_EXERCISE OBJECTIVE_: Search the records below for "You are a GUI agent. The screenshot is 1470×2457.". Return that line and all remaining lines exactly.

┌─ EXTRACTED ENTRIES

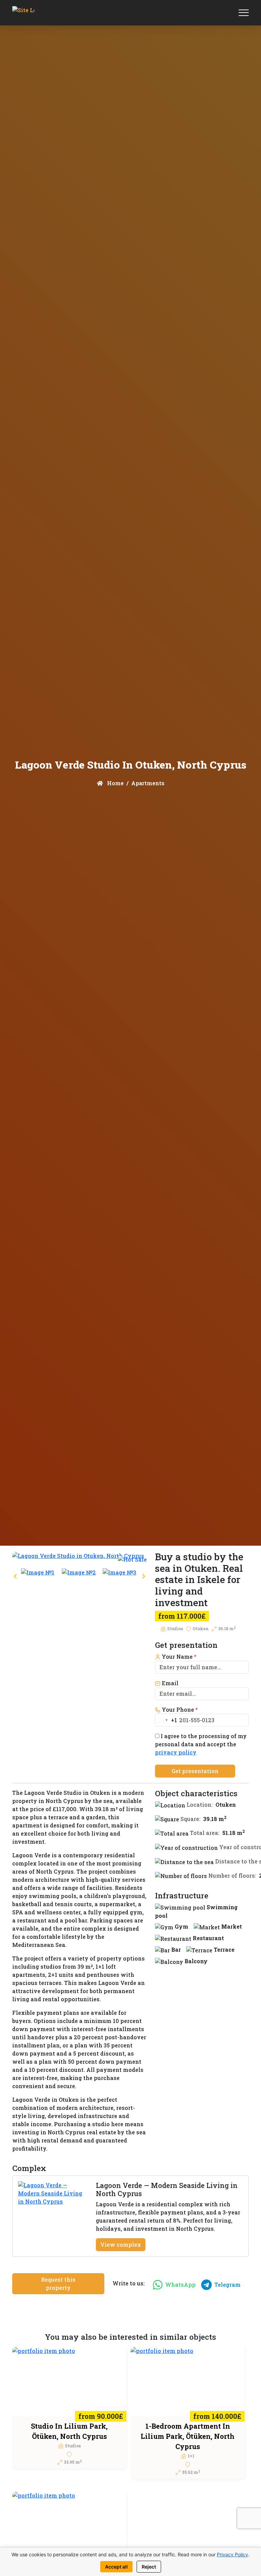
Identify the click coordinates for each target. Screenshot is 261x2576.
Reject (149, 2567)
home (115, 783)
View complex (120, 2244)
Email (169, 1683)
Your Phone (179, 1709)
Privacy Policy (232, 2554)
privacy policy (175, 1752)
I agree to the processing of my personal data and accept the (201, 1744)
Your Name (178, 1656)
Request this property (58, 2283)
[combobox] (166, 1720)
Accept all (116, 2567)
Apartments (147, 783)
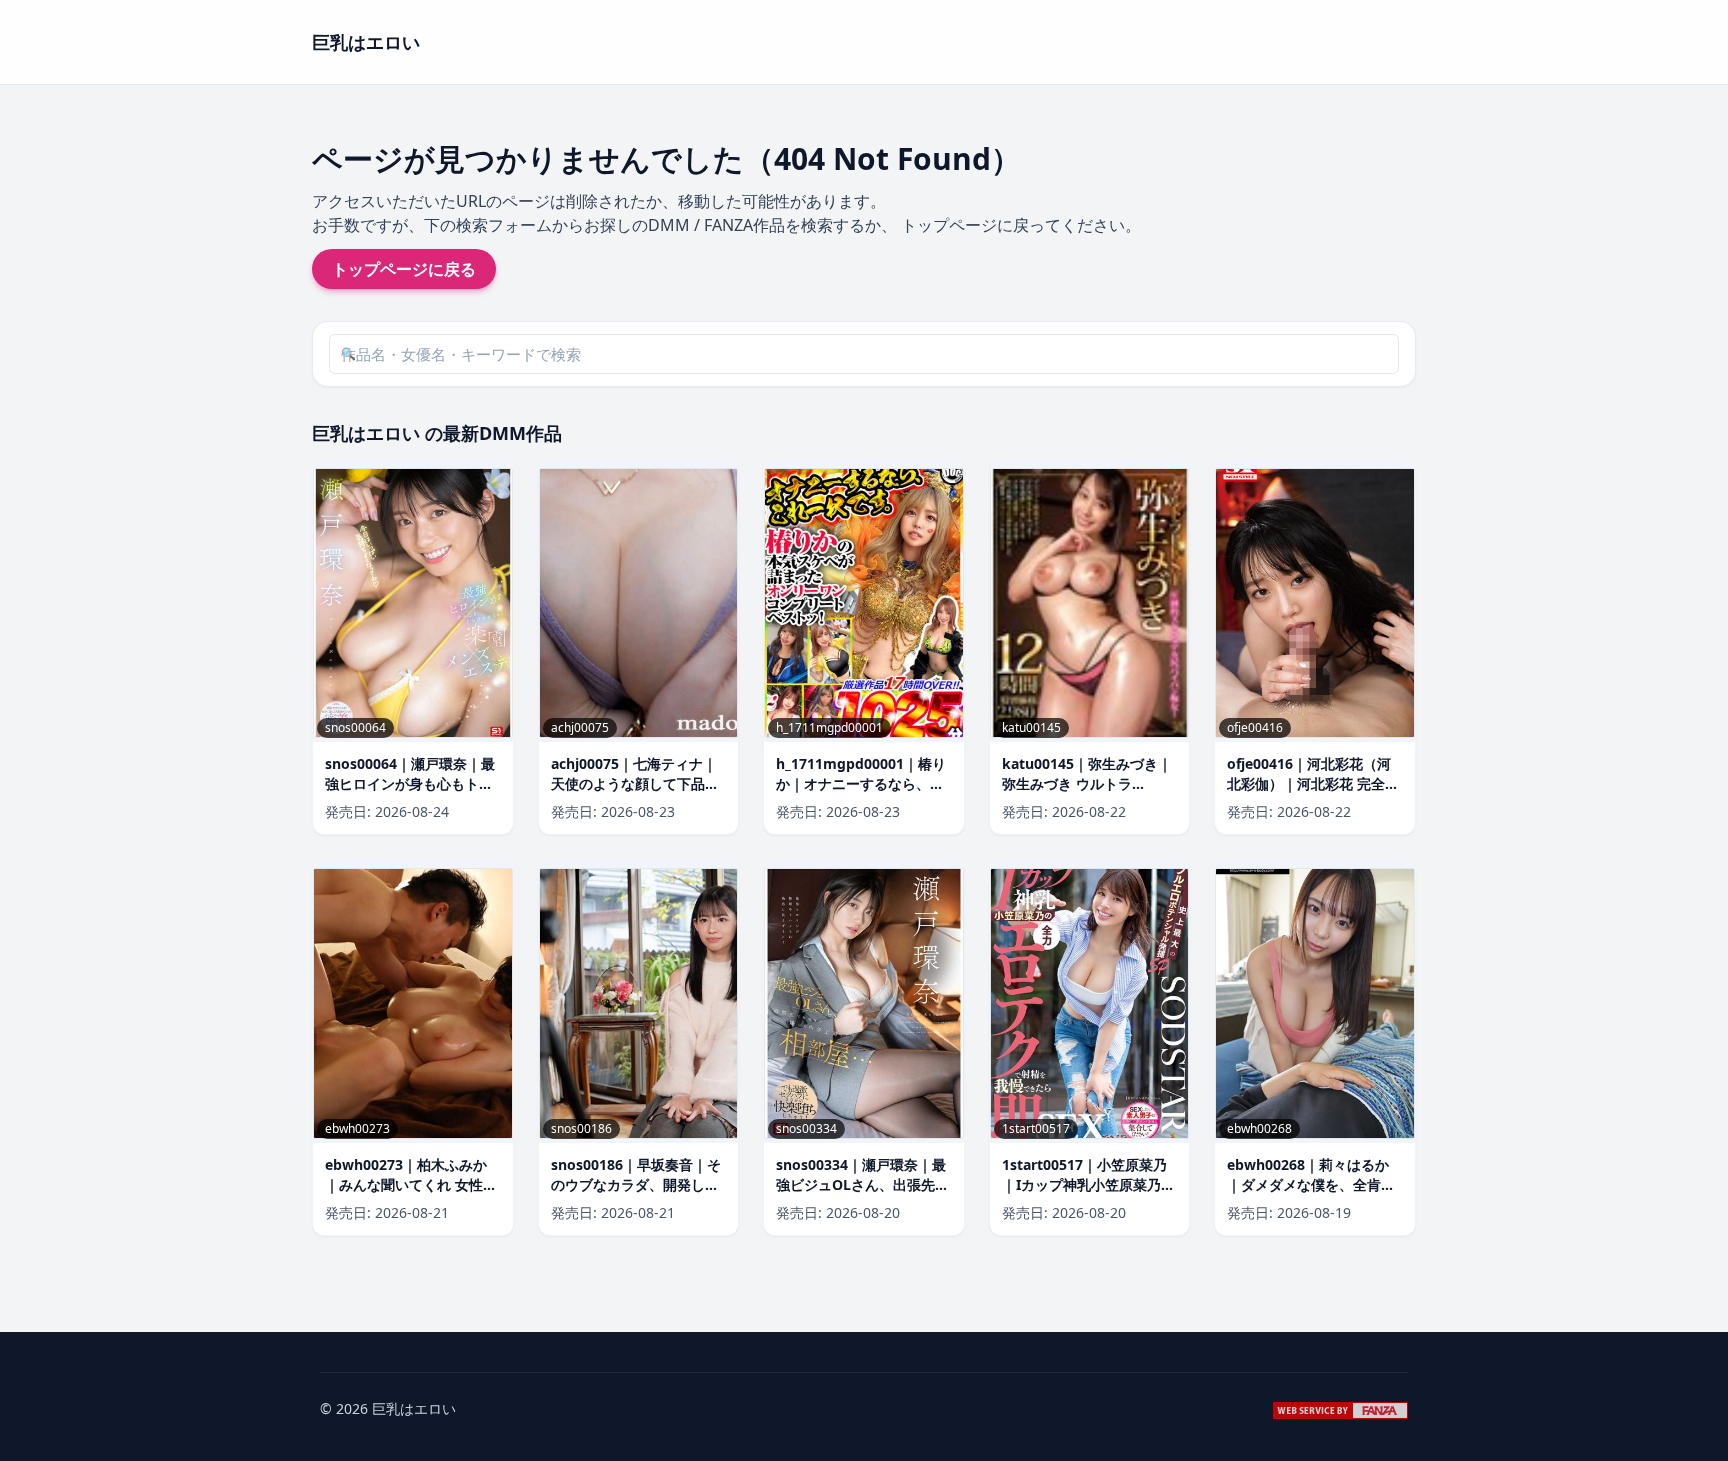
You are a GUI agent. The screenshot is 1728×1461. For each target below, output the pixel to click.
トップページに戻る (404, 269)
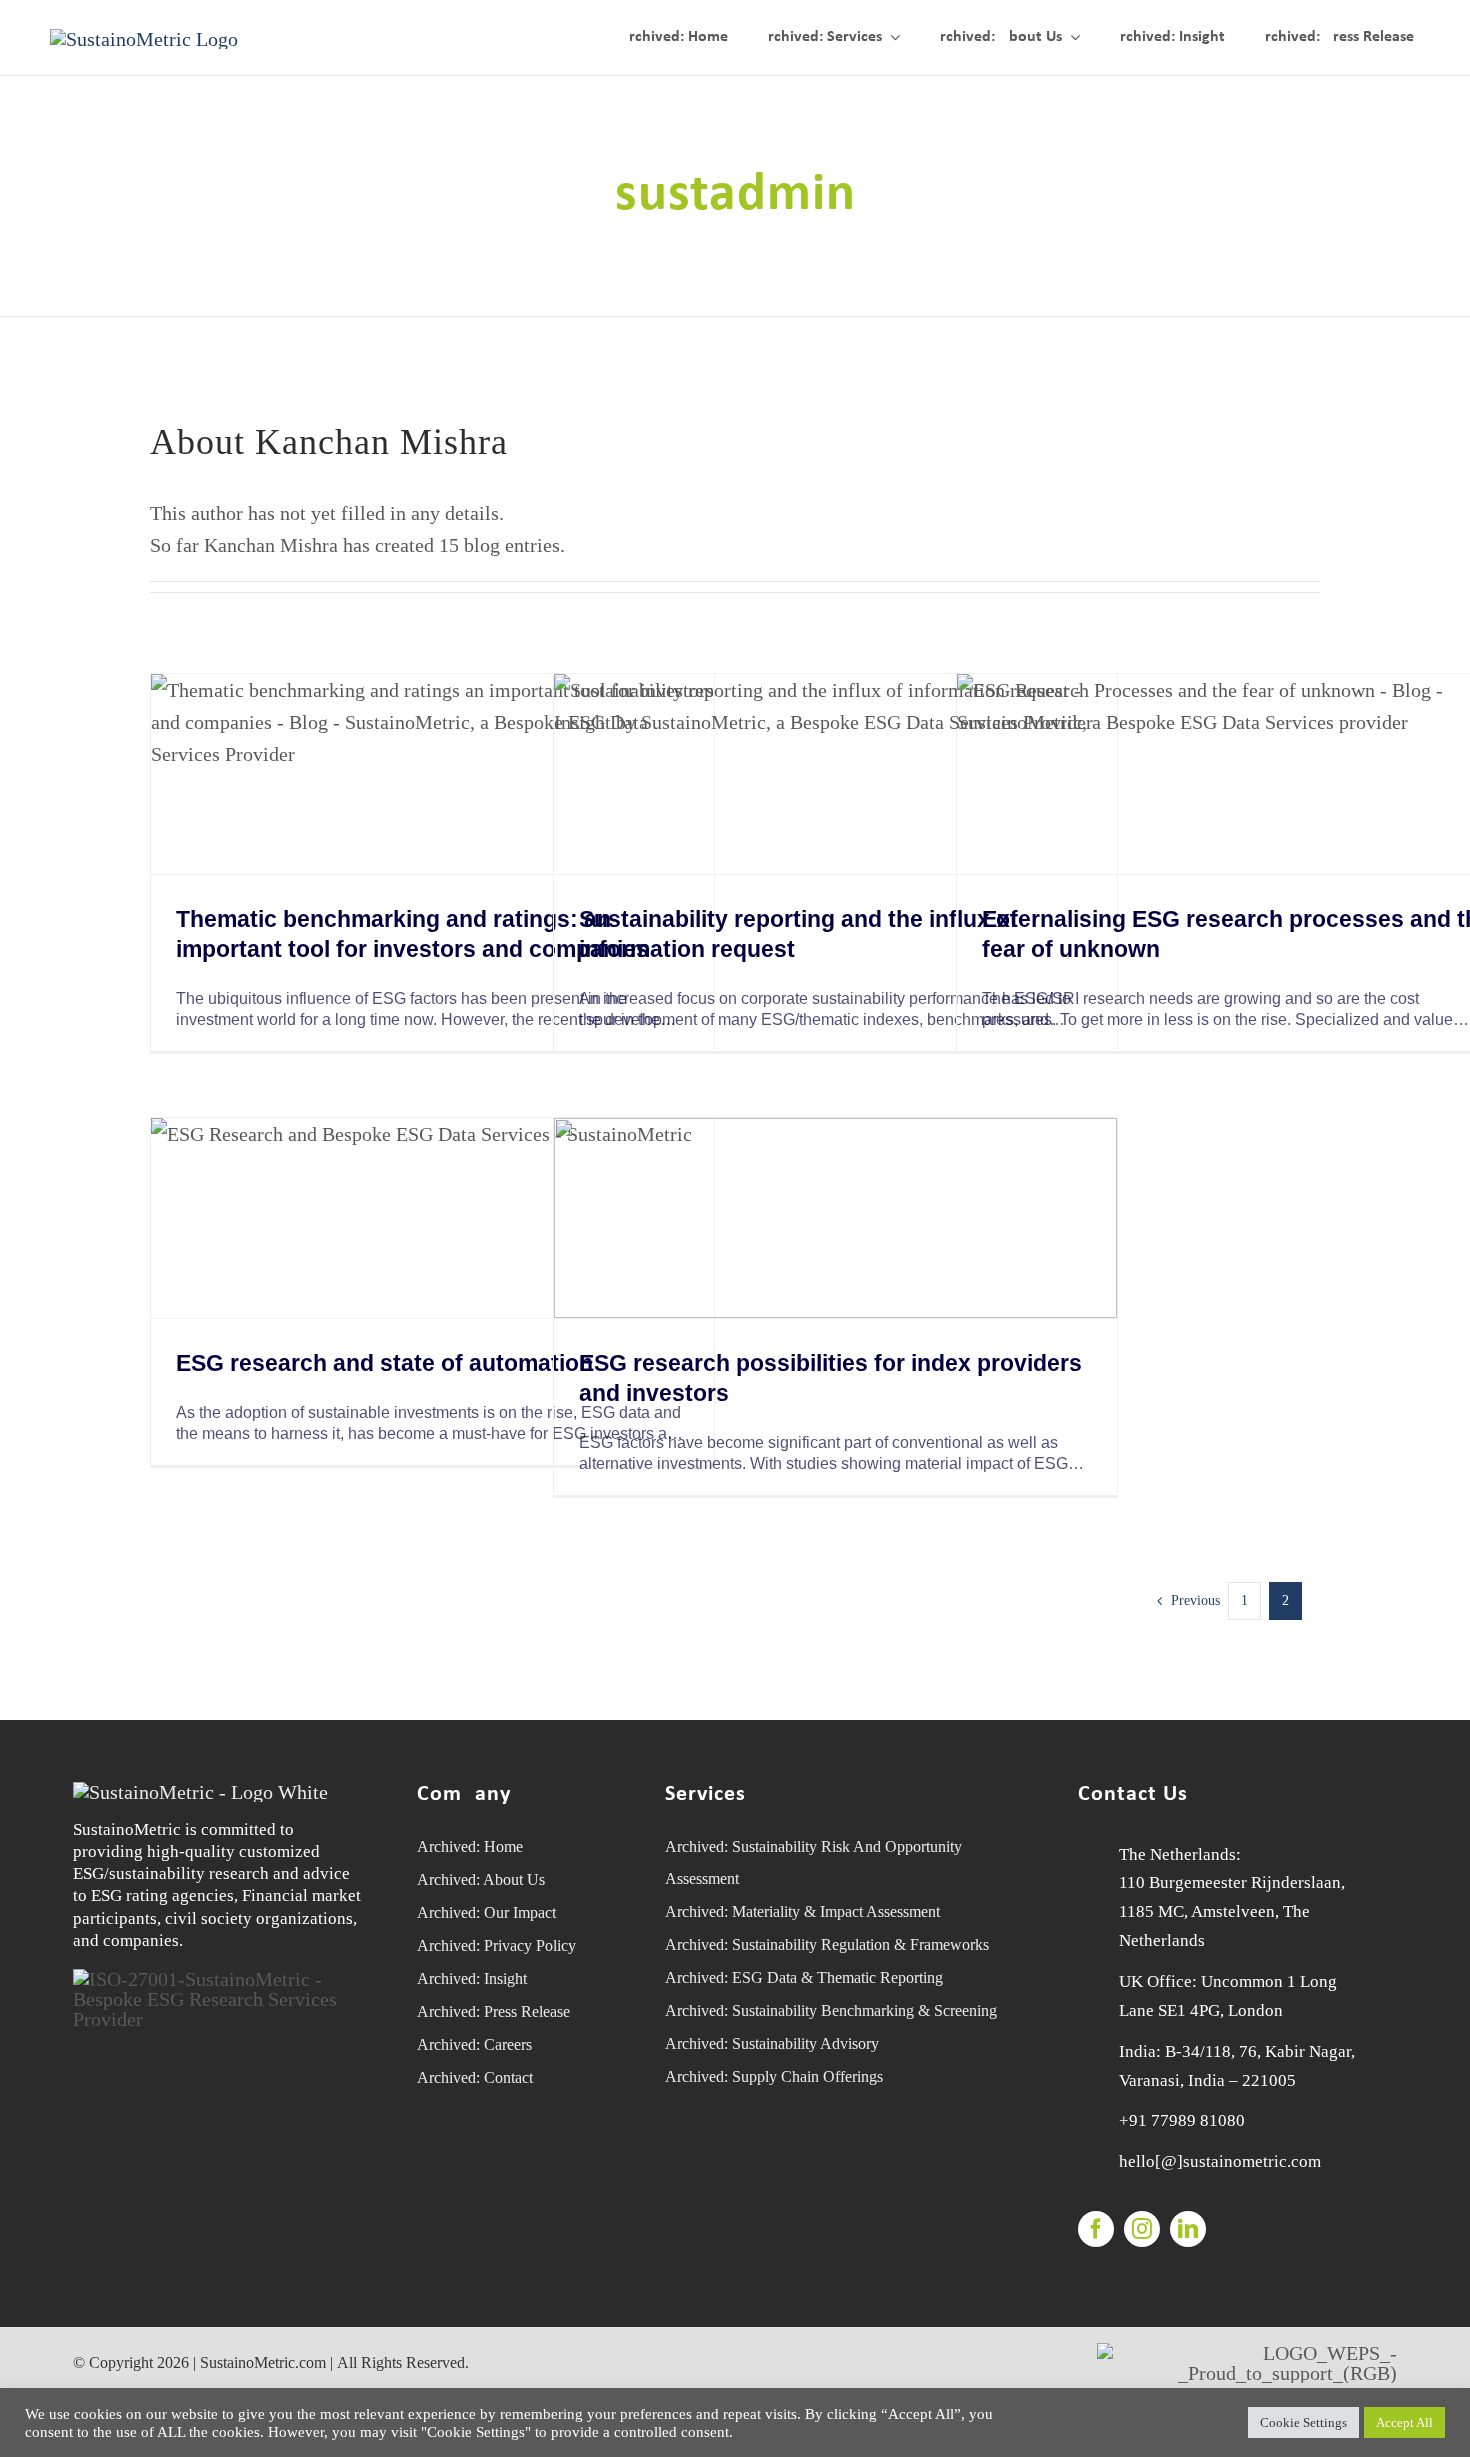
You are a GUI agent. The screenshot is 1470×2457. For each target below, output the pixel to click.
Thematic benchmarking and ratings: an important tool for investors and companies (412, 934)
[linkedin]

└─

_WRITTEN RESPONSE_:
You are a GUI agent. The screenshot is 1470×2457. For each target below, output the pixel to click.
Thematic benchmarking and ratings: an important tool for investors and companies (412, 934)
[linkedin]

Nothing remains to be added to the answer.